Peripheral nerve hyperexcitability (PNH) syndromes are caused by spontaneous discharges originating from motor axons. Antibodies against voltage-gated potassium channels (VGKC) are detected in some patients with PNH syndrome, but the cause in the remaining patients has not yet been clarified. The index patient was a 46-year-old female with recurred thymoma and myasthenia gravis. Six month after the start of chemotherapy, she developed myokymia, fasciculations and muscle cramps in both her lower limbs. A nerve conduction studies revealed mild axonal polyneuropathy and a motor F-wave examination showed marked after-discharges.

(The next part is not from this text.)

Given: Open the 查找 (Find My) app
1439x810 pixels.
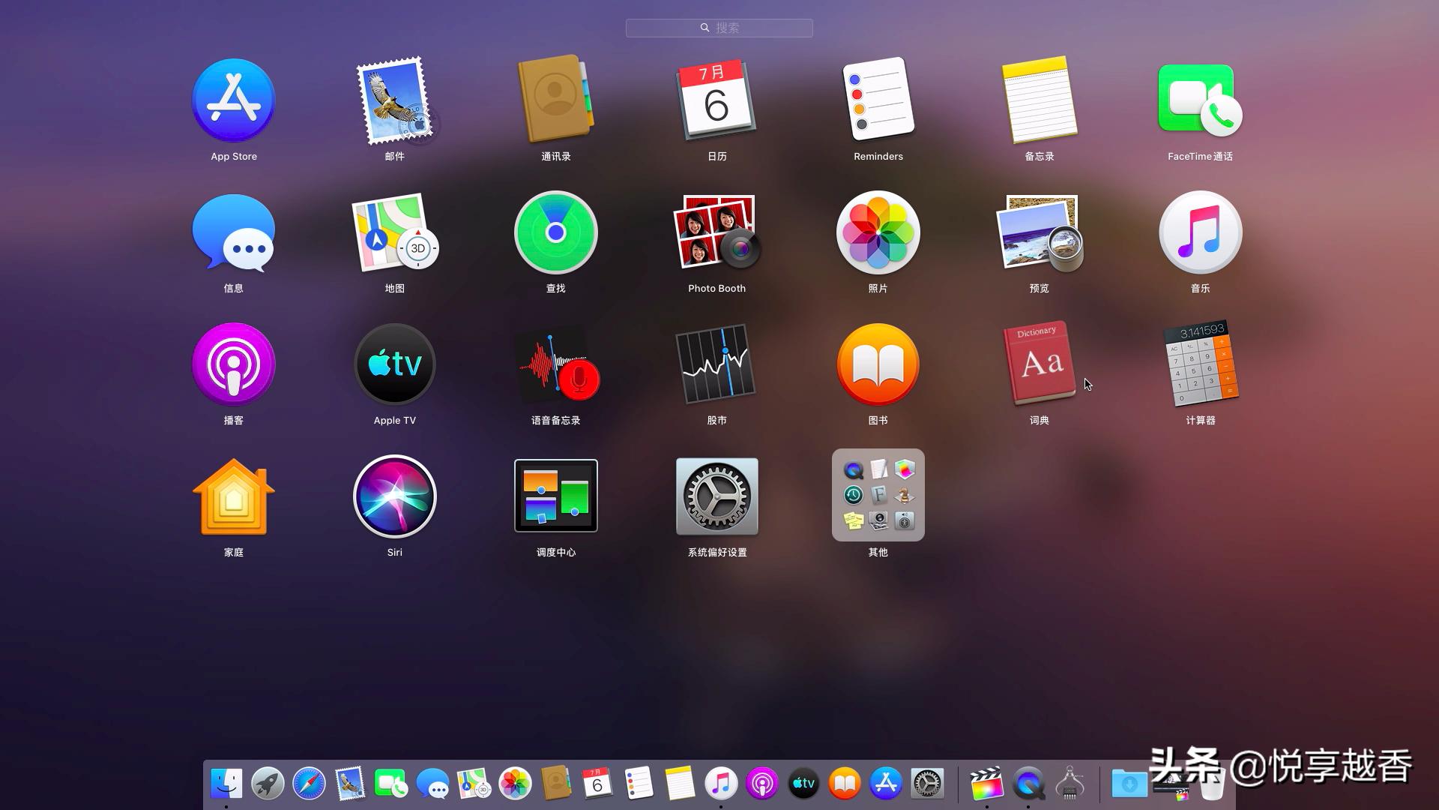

Needle electromyography showed fasciculation potentials and myokymic discharges. From these results, the patient was diagnosed with PNH syndrome. Nerve excitability study showed extremely greater supernormality in the recovery cycle and greater changes in depolarizing threshold electrotonus than control, suggesting decreased slow potassium currents in the motor axons. Serological tests revealed the absence of anti-VGKC antibody and the presence of anti-collapsin response mediator protein 5 (CRMP5) antibody. A recent study reported that CRMP5 plays an important role in axon–Schwann cell cooperation during development and nerve regeneration. The coexistence of nerve regeneration and anti-CRMP5 antibody may cause abnormal axon–Schwann cell interaction, which would result in slow potassium channel dysfunction and associated symptoms such as myokymia.